Zu Silvester waren ihre Cousins zwar nicht da gewesen, aber die Gamps und einige andere befreundete Reinblutfamilien. Andromeda hatte Perseus konsequent die kalte Schulter gezeigt und kurz nachdem auf das neue Jahr angestoßen war hatte sie sich entschuldigt, war aber nicht zu Bett gegangen. Diese Nacht, diese Nacht war als eine der magischsten in ihre Erinnerung eingegangen. Das Schnauben ihres Pferdes, das durch den frischen Schnee gestapft war (natürlich hatte es nicht wirklich so dick geschneit, es war einfach Tradition, Black Manor über die Weihnachtsfeiertage und Neujahr in Schnee zu hüllen!), der Anblick Teds, der sich über die Grenzmauer geschwungen hatte und mit dem sie sich hier an diesem leise vor sich hinplätscherndem Bach traf. Das leise Knarzen der Bäume im Wind und dann die Worte, die sie zwar erwartet hatte, aber die ihr dennoch Freudentränen in die Augen getrieben hatten. „Ja.“ Hatte sie zur Antwort geflüstert und dann waren sie lange Zeit eng umschlungen da gestanden, hatten sich geküsst und für diesen Augenblick hatte die Welt sich aufgehört zu drehen und war perfekt gewesen. Sie hatten sich einander versprochen und die einzigen Zeugen waren die Sterne, ihr Reittier und ein umherstreunender Fuchs gewesen.
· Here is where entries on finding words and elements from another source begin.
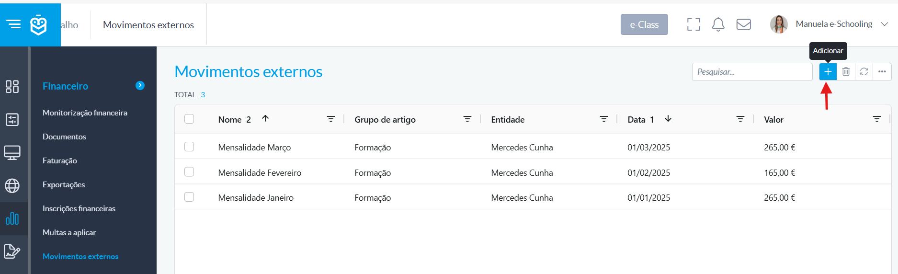Image resolution: width=898 pixels, height=274 pixels.
Task: Click the globe icon in sidebar
Action: tap(12, 185)
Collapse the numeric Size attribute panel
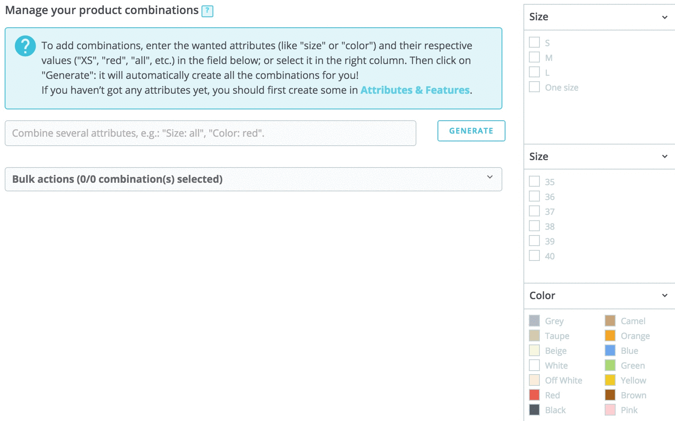Image resolution: width=675 pixels, height=421 pixels. (664, 157)
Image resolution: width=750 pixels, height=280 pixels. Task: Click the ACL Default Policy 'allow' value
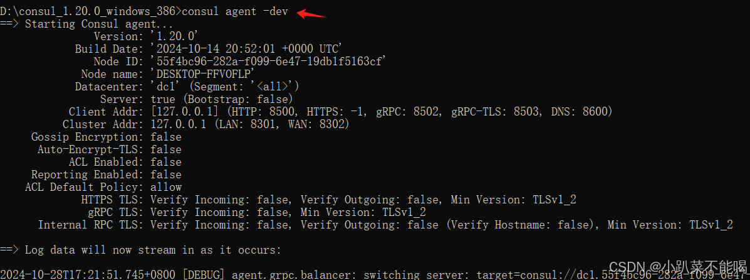tap(166, 187)
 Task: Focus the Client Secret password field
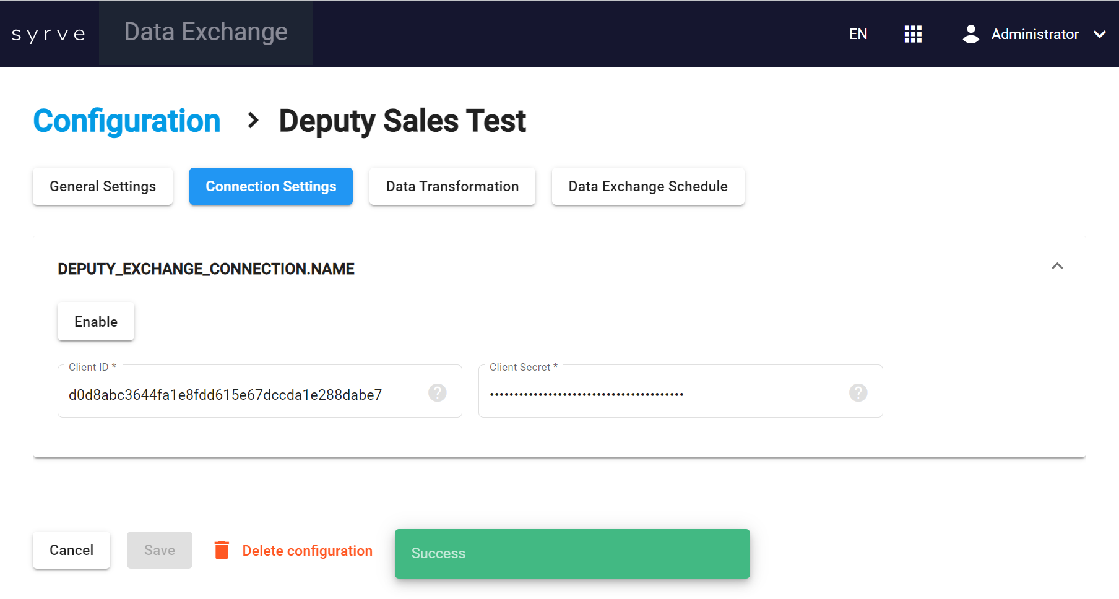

Es gab Dinge, bei denen konnte Andromeda nicht über ihren eigenen Schatten springen. Es war unmöglich nach dem Schulabschluss mit Ted zusammenzuziehen und das unverheiratet zu tun. So sehr er sie auch damit aufzog, der Entschluss der beiden war ohnehin schon lang gefasst und so sollte ihr erster Ferientag auch der Termin für eine Hochzeit in nicht ganz so weiß sein. Standesamtlich nur. Was auch immer das genau bedeutete, denn es waren Muggelbehörden, mit denen Ted korrespondierte und Muggelpapiere, die sie unter der Hand im Ministerium beantragte. Eine Hochzeit nicht vor Magiern, sondern nur vor einem Beamten der Muggelwelt. Ein Bund fürs Leben dennoch. Und eine Hochzeit, eine, die ihr das schlechte Gefühl nehmen sollte.
Es war dennoch Überwindung. Dieser eine letzte Schritt. Ihre kleine Schwester, ihre Cousins, die sie in den Fängen der Familie zurücklassen würde. Doch was wäre schon die Alternative gewesen? Eine baldige Hochzeit mit Perseus Gamp und dann das Verschwinden einer jedweden reinblütigen Haushexe ins Wochenbett, die Unsichtbarkeit abseits einer Eintragung im Stammbaum. Die Gedanken daran hatten ihr den Abschied leichter gemacht. Ted versprach ihr eine Selbstständigkeit, die sie in ihrem alten Leben niemals erreichen würde. Freiheit. Nicht den großen Reichtum, kein bequemes Leben, aber Mitspracherecht.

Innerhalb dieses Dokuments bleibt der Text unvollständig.